Furthermore, the transition from monologue to an intensely collaborative format builds stronger team relationships and a teamwork mentality. The team learns to function as a unit, as opposed to a set of individuals. They learn to cooperate and they understand that great results take more than an individual writing code. There is no "my PBI" anymore. There is "our work".
Longer daily scrums
From my personal experience, I've noticed that the session sometimes tends to last longer with this format. This is a result of the increased dialogue. However, there can be a number of root causes behind this.
The first thing that should come into our minds is whether there are too many open PBIs. If yes, the team should focus on closing some of them before starting to work on new ones. It could also show that the team is getting dragged into long conversations, which could be kept shorter. Finally, maybe the team needs this extra time. Personally, I wouldn't mind a slightly longer daily scrum so long as the conversation is fruitful and meaningful.
People feel left out
Also, people whose work is not directly visible on the board (e.g. designers and product owners) could start to feel left out with this format. My advice would be to encourage them to contribute whenever needed in the conversation and to use the time at the end of the session to share their input if it wasn't already shared.
Own the process
Having shared this technique, which I have successfully used, it is important to understand that every team is different. Just because it worked for a team it doesn't mean that it will also work for another one. Dogmatically applying a solution that worked for another team and expecting results goes against the very nature of the agile mindset.
I would not advise against applying this format, but rather use it as a starting point. Call it an experiment and remember to evaluate this experiment. Then tweak it and run another experiment. Evaluate this one too. Then tweak it again. Chances are that the result that works for your team is different than the one I described. Maybe slightly different, maybe radically different. The point is to understand that the process is here to serve us and not the other way around. If it is not working, then change it to something that works. Make it your own.
The daily scrum is a pivotal event that can make all the difference between a successful and a failed sprint. Often, it gets executed in a formalistic way, which offers no real value. There are a number of symptoms that can help us identify a dysfunctional daily scrum session, such as lack of planning for the next 24 hours, jammed swimlanes and people not engaging in conversation during the session.

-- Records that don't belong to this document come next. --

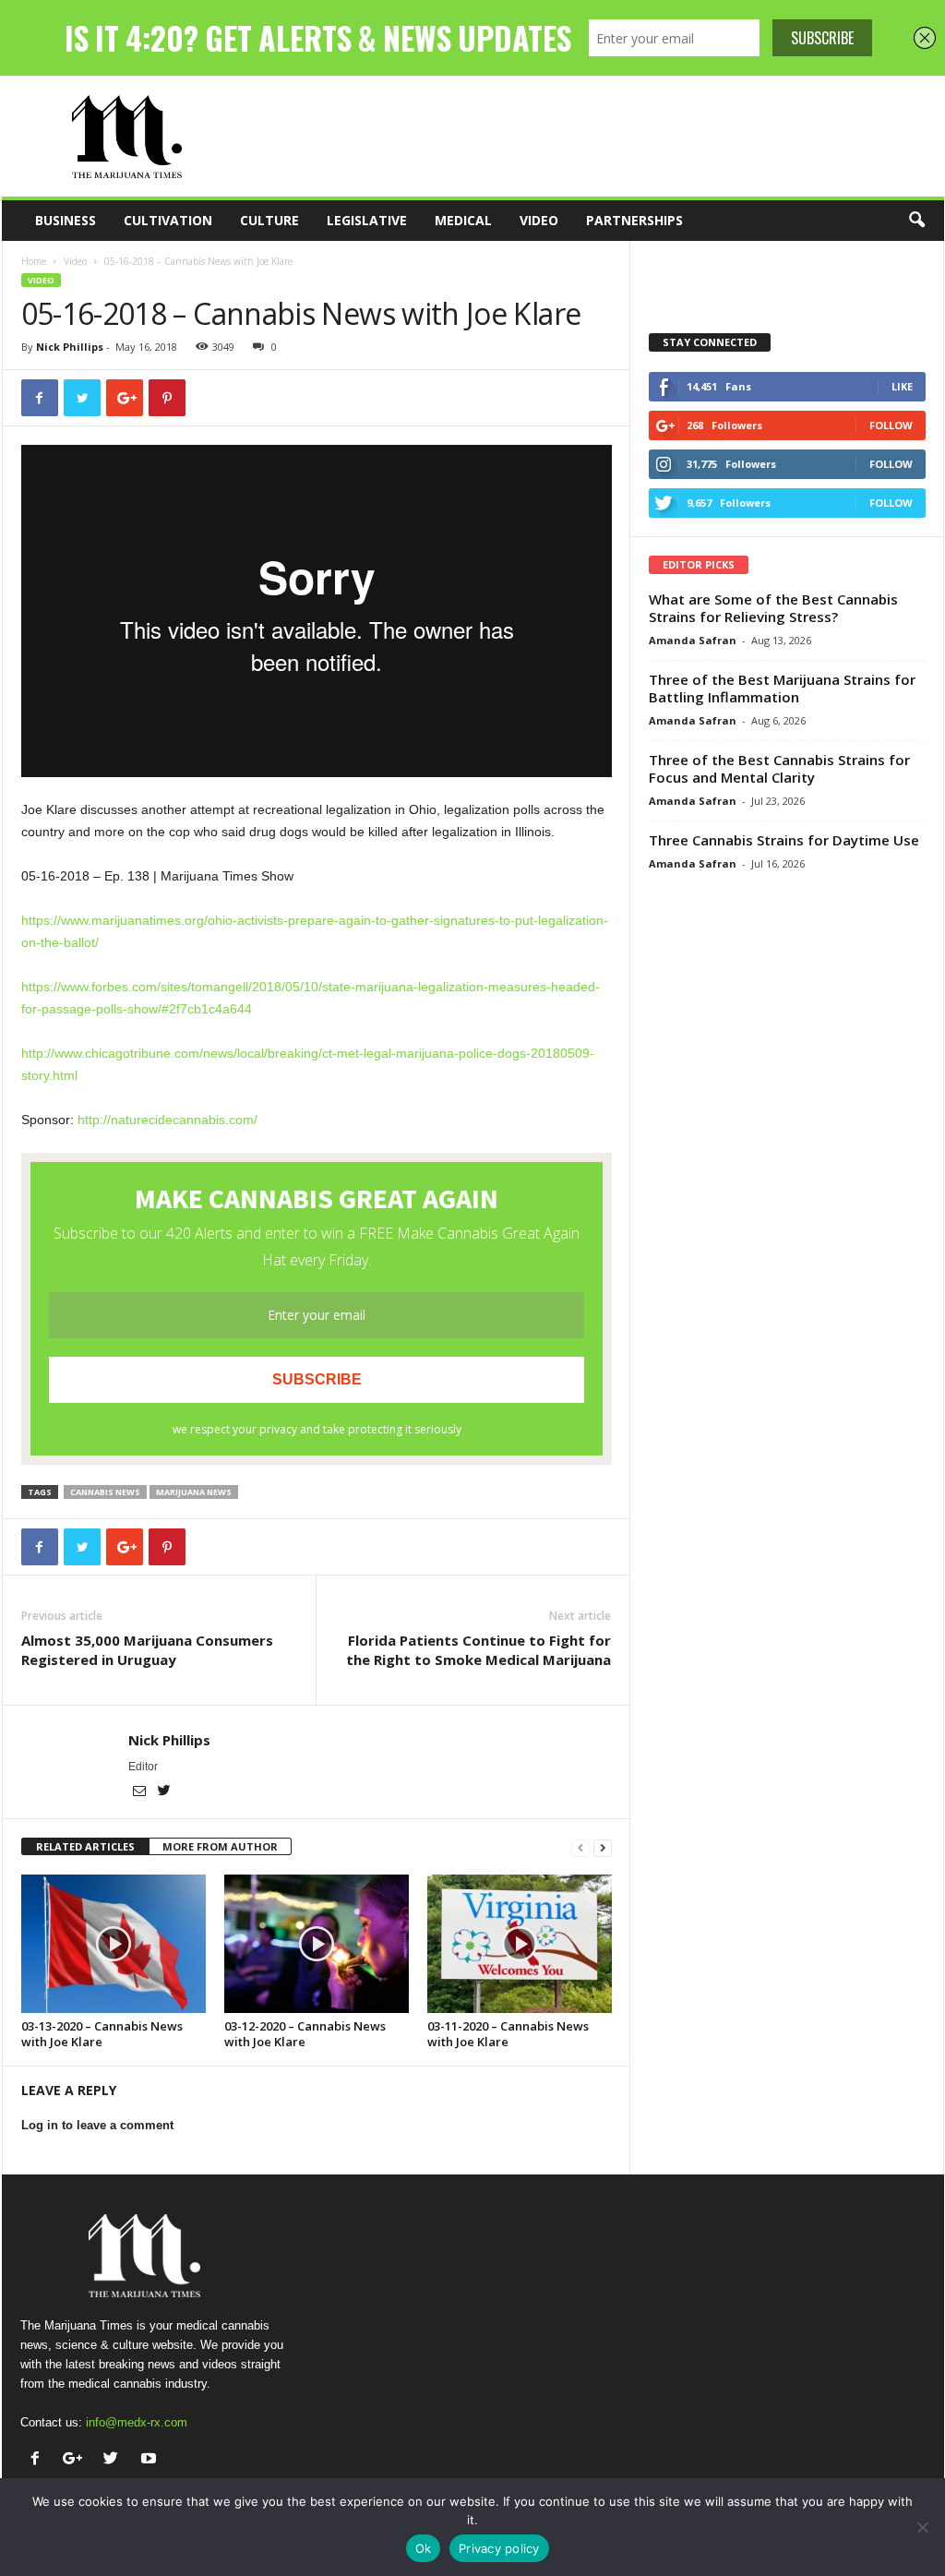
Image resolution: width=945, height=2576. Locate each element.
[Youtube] (151, 2460)
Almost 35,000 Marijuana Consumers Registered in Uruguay (147, 1650)
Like (902, 386)
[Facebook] (39, 2460)
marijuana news (194, 1492)
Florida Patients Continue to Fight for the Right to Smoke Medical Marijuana (478, 1650)
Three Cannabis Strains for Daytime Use (784, 840)
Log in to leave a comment (97, 2125)
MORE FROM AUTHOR (220, 1846)
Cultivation (168, 220)
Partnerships (634, 220)
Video (539, 220)
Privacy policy (499, 2548)
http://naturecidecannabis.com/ (167, 1119)
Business (65, 220)
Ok (423, 2548)
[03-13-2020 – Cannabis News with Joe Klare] (113, 1944)
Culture (269, 220)
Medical (463, 220)
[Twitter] (164, 1792)
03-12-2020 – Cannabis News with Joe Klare (305, 2034)
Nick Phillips (69, 346)
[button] (916, 220)
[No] (922, 2527)
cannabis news (105, 1492)
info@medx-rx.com (136, 2422)
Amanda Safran (692, 640)
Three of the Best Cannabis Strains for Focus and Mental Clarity (779, 768)
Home (33, 261)
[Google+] (77, 2460)
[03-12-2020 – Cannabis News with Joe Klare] (316, 1944)
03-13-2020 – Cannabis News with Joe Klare (102, 2034)
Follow (891, 425)
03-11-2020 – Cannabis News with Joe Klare (508, 2034)
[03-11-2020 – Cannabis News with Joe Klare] (519, 1944)
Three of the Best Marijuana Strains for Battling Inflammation (782, 688)
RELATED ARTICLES (85, 1846)
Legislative (367, 220)
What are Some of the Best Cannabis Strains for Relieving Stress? (773, 608)
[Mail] (140, 1792)
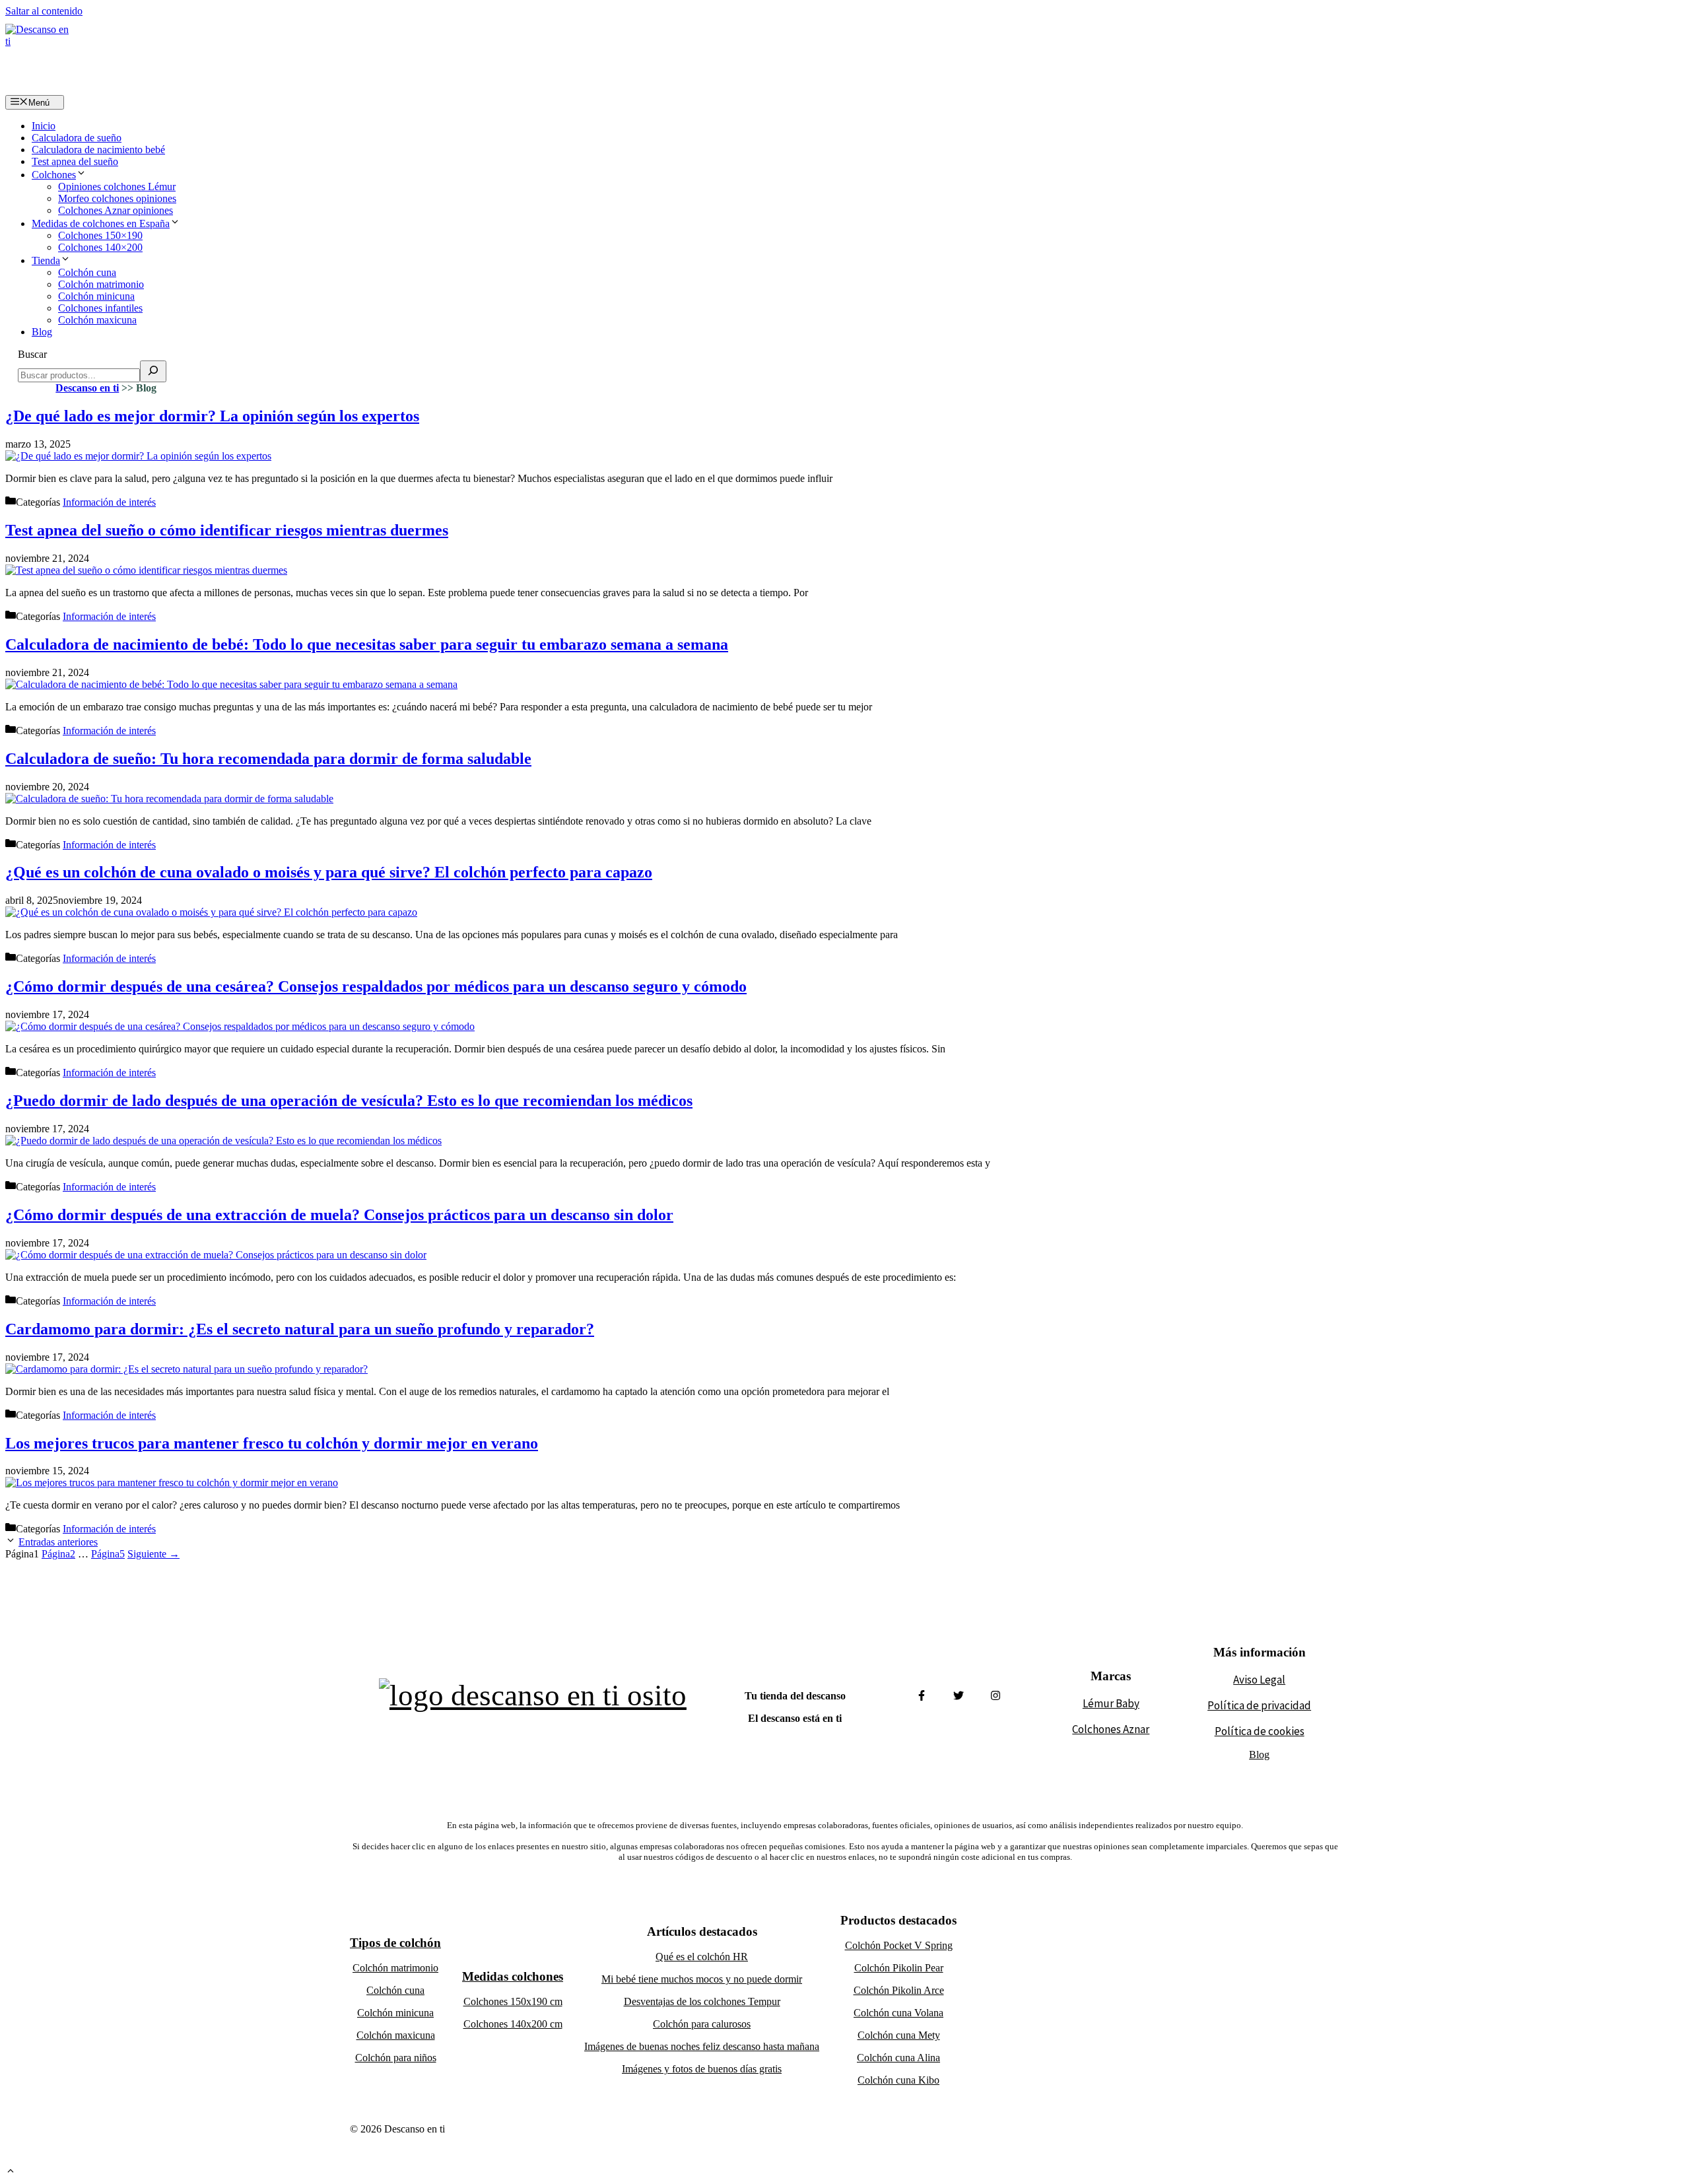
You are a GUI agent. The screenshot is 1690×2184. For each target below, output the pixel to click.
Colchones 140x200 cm (512, 2024)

A different way to run the session can prove beneficial. I have successfully used what I call the "per-PBI" format to run daily scrums and I feel that it offers a series of advantages, such as reduced lead time and improved team cohesion. Along with it come some downsides, such as certain roles feeling left out and increased duration of the session.
No matter if we choose the "per-PBI" format or not, the responsibility of identifying the dysfunction and taking action to improve the situation lies with us, the software engineering team. So, I would strongly advise experimenting with different formats and tweaking the process until it serves the team.